Pixel coordinate grounding data

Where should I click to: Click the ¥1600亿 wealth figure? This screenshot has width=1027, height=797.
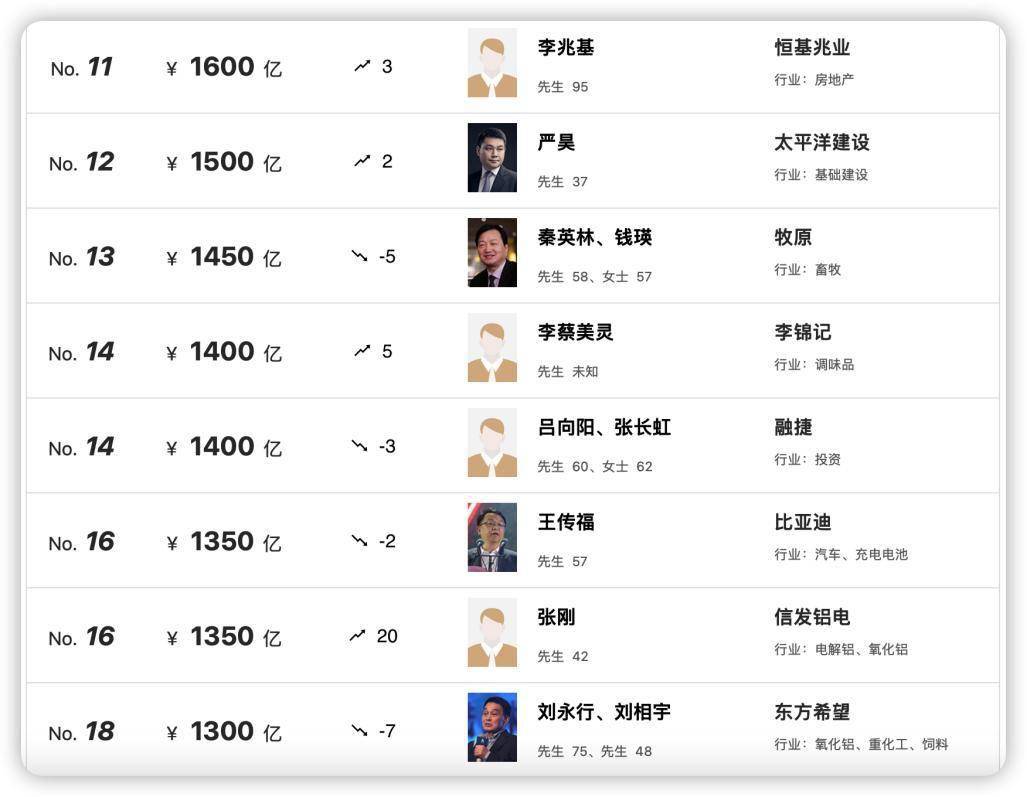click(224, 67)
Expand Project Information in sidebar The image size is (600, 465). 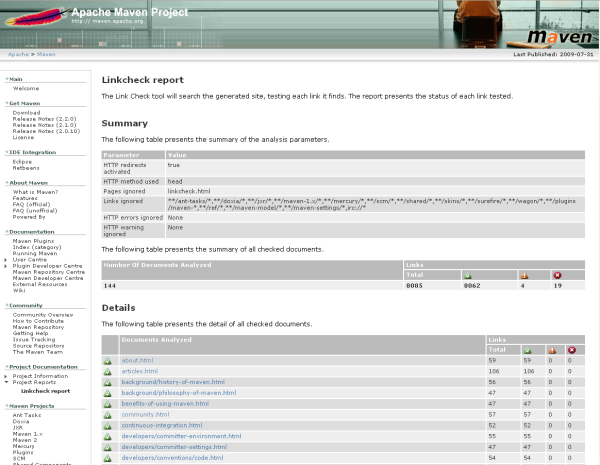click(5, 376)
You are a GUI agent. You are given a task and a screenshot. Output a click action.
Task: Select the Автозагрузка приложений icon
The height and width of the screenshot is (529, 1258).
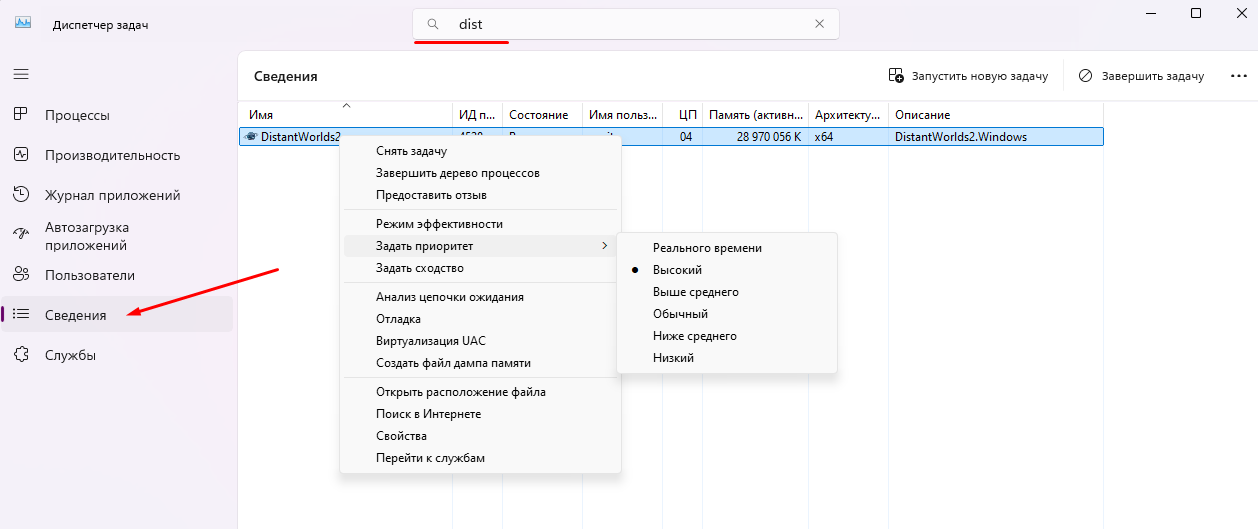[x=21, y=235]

...

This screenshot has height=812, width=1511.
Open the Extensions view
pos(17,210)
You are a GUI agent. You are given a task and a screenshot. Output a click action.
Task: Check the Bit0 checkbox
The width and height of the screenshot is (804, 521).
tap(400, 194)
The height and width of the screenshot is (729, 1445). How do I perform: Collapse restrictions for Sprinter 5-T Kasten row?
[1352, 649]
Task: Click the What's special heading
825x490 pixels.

**What is expected**. What is needed is a verbatim copy of every line in the records above from the one containing "Open the Extensions view" down to the one containing "825x490 pixels.", both included, and nothing more.

**Exercise answer**.
Open the Extensions view
pos(17,210)
You are a GUI agent. You are given a task and a screenshot. Output a click action.
Task: Check the Bit0 checkbox
The width and height of the screenshot is (804, 521).
tap(400, 194)
The height and width of the screenshot is (729, 1445). How do I perform: Collapse restrictions for Sprinter 5-T Kasten row?
[1352, 649]
Task: Click the What's special heading
825x490 pixels.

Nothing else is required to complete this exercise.